WHAT YOU WILL DO -
Produce a verbatim transcription of all records.

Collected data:
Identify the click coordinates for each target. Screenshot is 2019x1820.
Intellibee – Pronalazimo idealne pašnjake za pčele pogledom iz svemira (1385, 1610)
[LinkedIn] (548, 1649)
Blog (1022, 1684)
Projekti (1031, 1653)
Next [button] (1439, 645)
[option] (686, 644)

REPLY TO THE EXERCISE -
Identify the click coordinates for each target. Screenshot is 2019x1820.
Intellibee – Pronalazimo idealne pašnjake za pčele pogledom iz svemira (1385, 1610)
[LinkedIn] (548, 1649)
Blog (1022, 1684)
Projekti (1031, 1653)
Next [button] (1439, 645)
[option] (686, 644)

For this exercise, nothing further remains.